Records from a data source
== == ==

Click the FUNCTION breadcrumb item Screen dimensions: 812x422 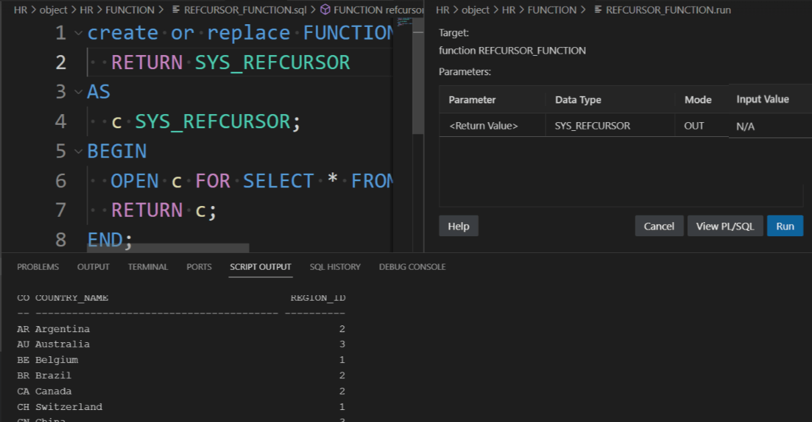click(132, 10)
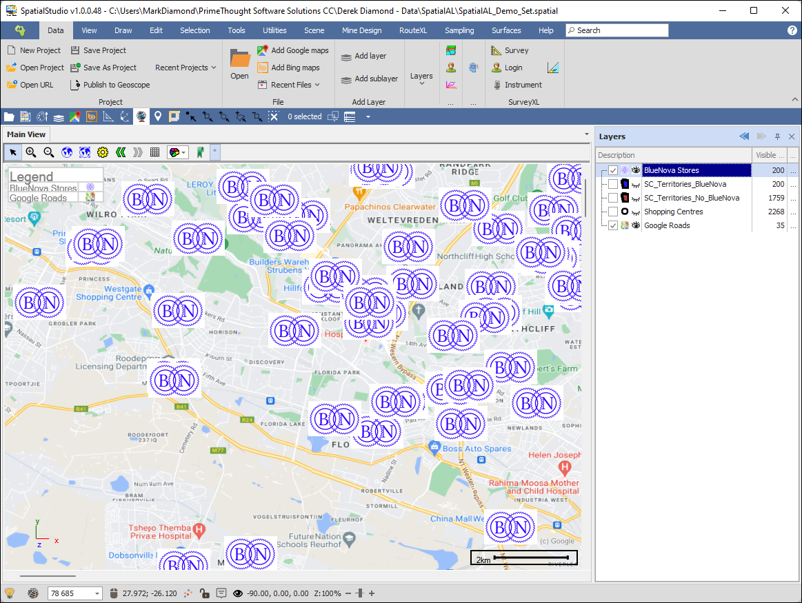
Task: Click the open padlock icon in status bar
Action: (x=204, y=593)
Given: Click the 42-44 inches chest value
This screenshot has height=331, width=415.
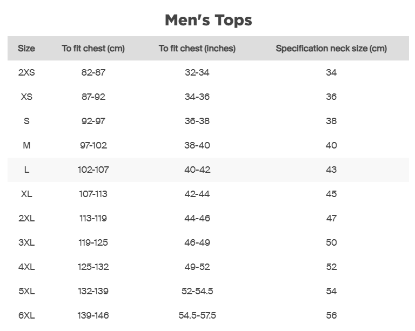Looking at the screenshot, I should [197, 194].
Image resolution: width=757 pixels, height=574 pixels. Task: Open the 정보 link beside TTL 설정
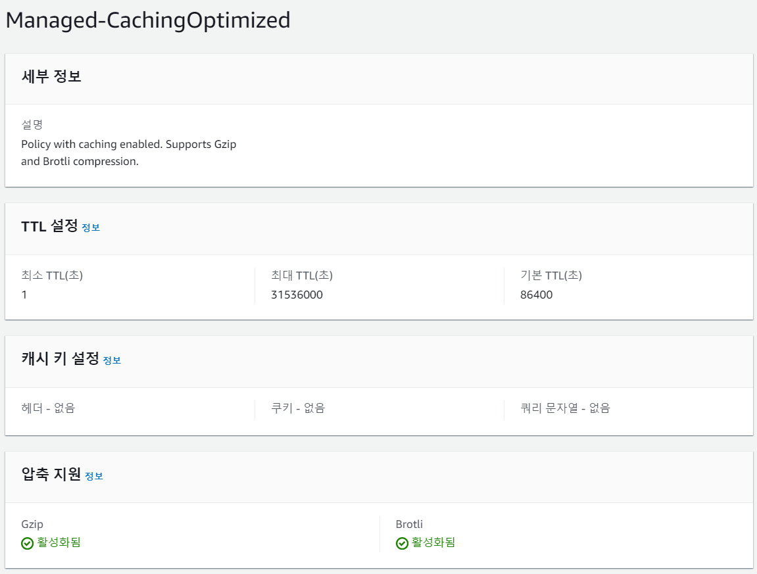click(x=91, y=227)
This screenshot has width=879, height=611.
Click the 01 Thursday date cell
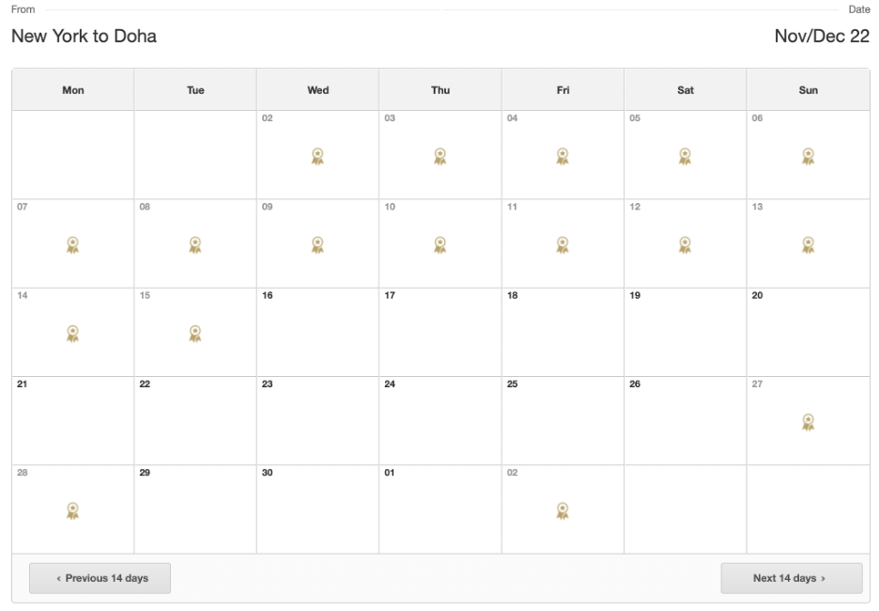pyautogui.click(x=440, y=509)
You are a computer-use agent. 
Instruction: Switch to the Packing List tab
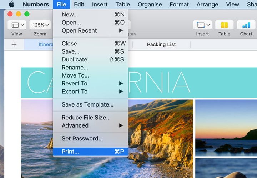pos(161,44)
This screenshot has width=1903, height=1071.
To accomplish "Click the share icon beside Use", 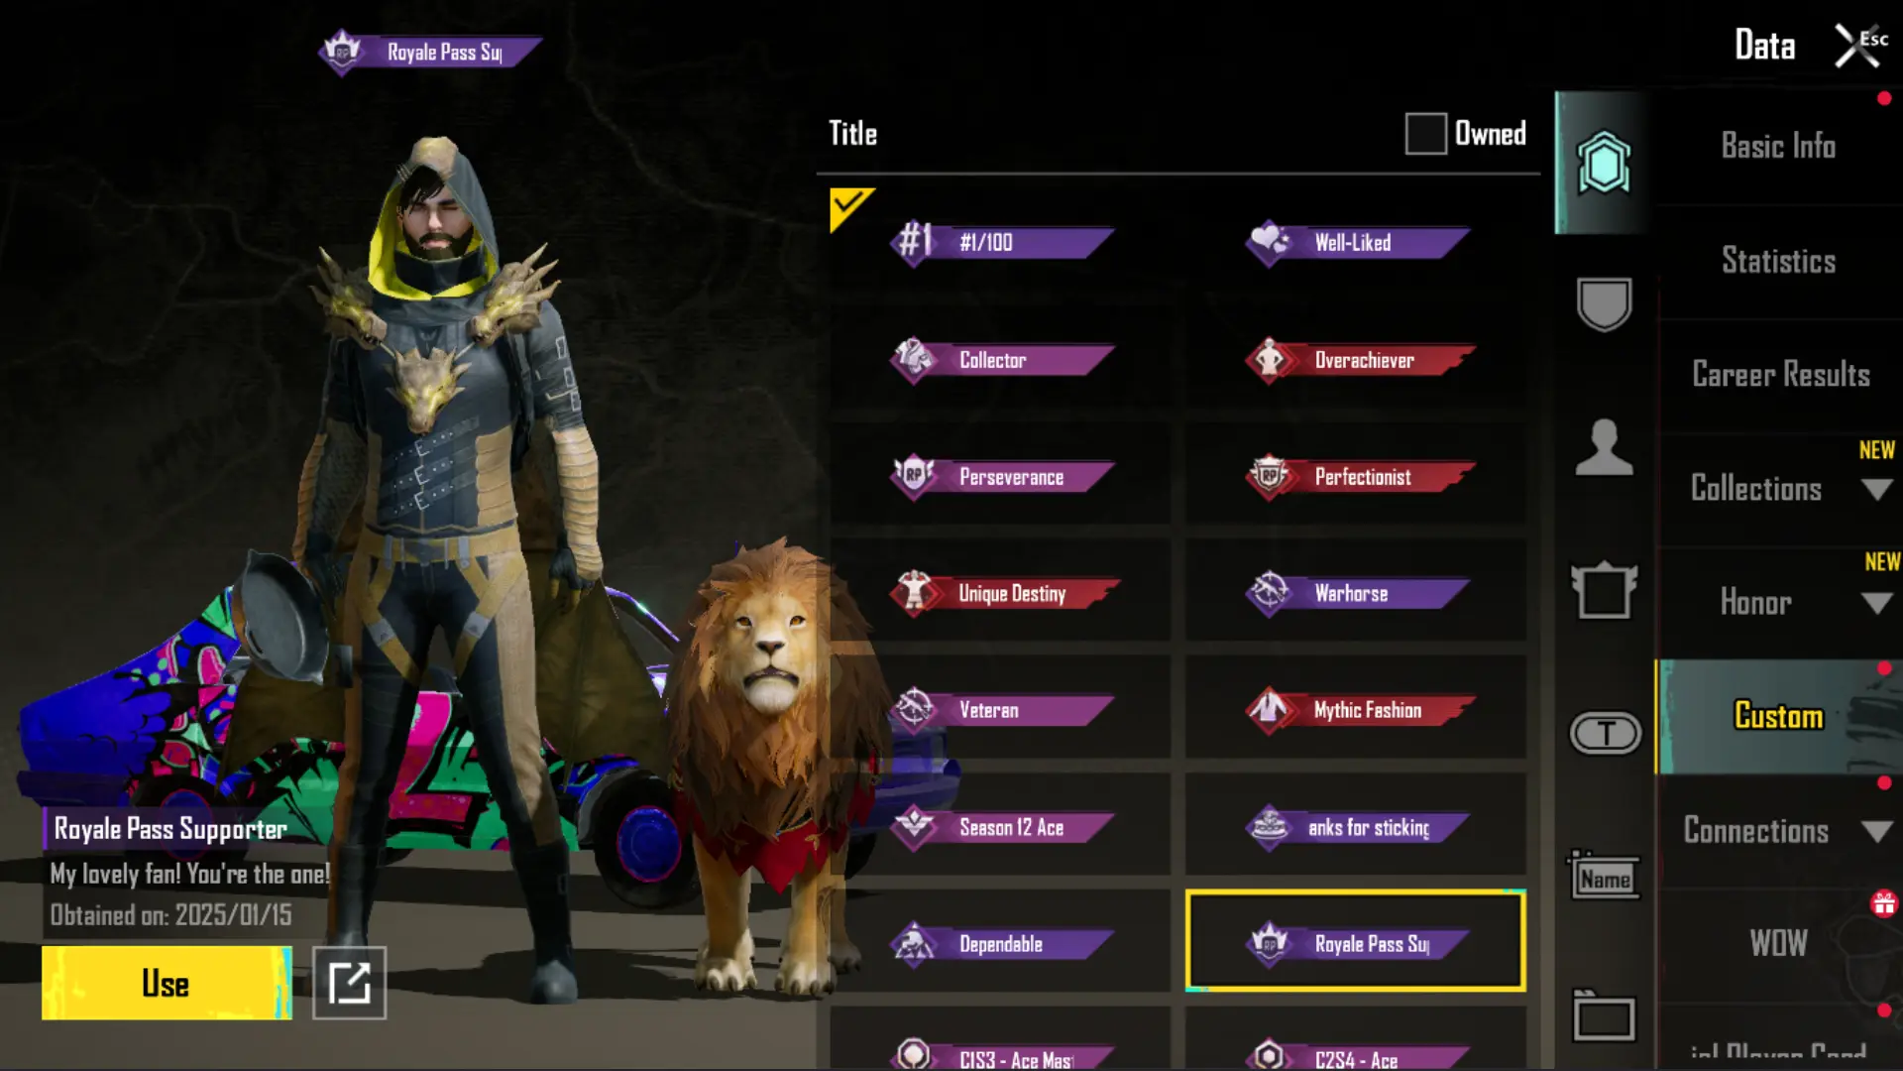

== == ==

### [Action item]
An exact restatement of the lines from the one holding "Instruction: Switch to the Packing List tab" through the end of the entries, both ends included, is the whole answer. Pictures stay out.

### [Your solution]
Instruction: Switch to the Packing List tab
pos(161,44)
This screenshot has width=1903, height=1071.
To accomplish "Click the share icon beside Use", 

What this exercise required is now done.